Thea’s Art Closet funds creative material and supplies requests from public school educators across Arkansas, making the arts accessible for students in high-poverty areas and to classrooms with minimal budgets. Since its inception, Thea’s Art Closet has donated more than $1.5 million in supplies to hundreds of schools across the state. During the 2019-20 school year alone, the program has donated more than $95,000 of resources.

“Clinton School students are very action-oriented, and we love that,” said Jennifer Owens Buie, Thea Foundation’s Director of Development and supervisor of the Clinton School team. “Working for a statewide nonprofit, you have to be action-oriented.”

Working with Owens Buie, first-year students Lydia Grate (Russellville, Ark.), Connor Thompson (Little Rock, Ark.), and Alec Zills (Gleason, Tenn.) interviewed teachers, school administrators, other stakeholders in the education system connected to Thea’s Art Closet.

“We gave the team a list of teachers who had benefited from the Art Closet program and the team took that initiative and ran with it,” Owens Buie said. “They conducted interviews by email, over the phone, and in person. They took the original idea and they just really saw it through to completion.”

The team’s research questions addressed the benefits of a robust arts curriculum, the perceived need for arts programming among stakeholders in local school districts, the impacts of Thea’s Art Closet on its student recipients, and how those impacts can be communicated to decision-makers and stakeholders for further investment in the arts.

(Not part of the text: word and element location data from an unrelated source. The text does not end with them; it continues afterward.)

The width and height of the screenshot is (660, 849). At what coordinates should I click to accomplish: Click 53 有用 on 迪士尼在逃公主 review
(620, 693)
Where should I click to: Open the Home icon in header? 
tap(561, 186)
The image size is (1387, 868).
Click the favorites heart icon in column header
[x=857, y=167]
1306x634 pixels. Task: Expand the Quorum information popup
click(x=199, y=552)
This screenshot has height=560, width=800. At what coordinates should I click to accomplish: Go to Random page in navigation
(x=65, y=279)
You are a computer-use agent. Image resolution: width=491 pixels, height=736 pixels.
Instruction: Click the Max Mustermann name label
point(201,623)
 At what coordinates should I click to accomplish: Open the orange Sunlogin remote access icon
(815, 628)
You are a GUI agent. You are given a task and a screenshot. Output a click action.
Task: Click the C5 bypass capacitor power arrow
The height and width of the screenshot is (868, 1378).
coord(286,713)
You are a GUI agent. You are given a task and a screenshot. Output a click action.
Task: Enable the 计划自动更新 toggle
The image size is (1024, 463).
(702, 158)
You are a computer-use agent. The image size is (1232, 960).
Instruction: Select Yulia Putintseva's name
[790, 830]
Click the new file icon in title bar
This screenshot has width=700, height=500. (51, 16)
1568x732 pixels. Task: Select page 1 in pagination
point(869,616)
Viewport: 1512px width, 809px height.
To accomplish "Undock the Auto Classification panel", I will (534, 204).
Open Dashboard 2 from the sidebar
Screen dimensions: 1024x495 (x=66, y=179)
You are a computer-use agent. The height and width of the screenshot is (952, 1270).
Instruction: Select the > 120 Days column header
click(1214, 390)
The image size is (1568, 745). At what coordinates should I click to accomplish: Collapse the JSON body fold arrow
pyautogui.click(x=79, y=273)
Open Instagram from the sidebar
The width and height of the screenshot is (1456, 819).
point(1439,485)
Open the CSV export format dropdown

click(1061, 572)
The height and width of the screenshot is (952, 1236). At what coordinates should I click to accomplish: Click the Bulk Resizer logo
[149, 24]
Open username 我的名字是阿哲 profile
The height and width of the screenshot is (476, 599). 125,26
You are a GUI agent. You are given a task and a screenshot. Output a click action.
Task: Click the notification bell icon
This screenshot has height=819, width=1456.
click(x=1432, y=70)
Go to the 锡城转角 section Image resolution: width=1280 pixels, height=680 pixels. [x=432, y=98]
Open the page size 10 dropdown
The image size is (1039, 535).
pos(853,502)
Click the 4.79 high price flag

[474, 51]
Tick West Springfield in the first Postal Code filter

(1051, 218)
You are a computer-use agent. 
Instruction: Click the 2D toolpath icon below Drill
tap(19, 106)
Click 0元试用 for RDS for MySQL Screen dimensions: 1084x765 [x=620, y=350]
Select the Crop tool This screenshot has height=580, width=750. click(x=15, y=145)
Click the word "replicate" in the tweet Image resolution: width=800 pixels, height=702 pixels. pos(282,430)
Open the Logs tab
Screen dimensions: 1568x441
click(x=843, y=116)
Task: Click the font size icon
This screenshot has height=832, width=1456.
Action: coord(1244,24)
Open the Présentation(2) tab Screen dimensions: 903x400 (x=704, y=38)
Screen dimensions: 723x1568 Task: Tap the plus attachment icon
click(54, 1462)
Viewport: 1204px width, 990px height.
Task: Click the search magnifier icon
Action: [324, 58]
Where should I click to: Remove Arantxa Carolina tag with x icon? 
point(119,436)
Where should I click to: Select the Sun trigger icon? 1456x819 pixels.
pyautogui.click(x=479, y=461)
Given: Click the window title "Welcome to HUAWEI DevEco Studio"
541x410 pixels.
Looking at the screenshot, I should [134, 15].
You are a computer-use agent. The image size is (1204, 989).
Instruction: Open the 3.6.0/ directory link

Owens Buie said that a few of the team’s early findings grabbed her attention. One research item showed that more than half of the interviewed teachers annually spend between $100 and $500 of their own money to purchase classroom supplies.

“We knew going into this that teachers are underfunded, and we knew teachers sometimes pay for their own supplies,” Owens Buie said. “But we did not realize it was that many, and to that amount, every year. It shows us that what we are doing is needed, and it’s needed now more than ever.”

The team will present its findings online on Friday, April 24.

“This research is not only going to help us with donors and fundraising, it’s also going to help us in the political realm,” Owens Buie said. “We are advocating for higher levels of education and funding to schools and teachers.”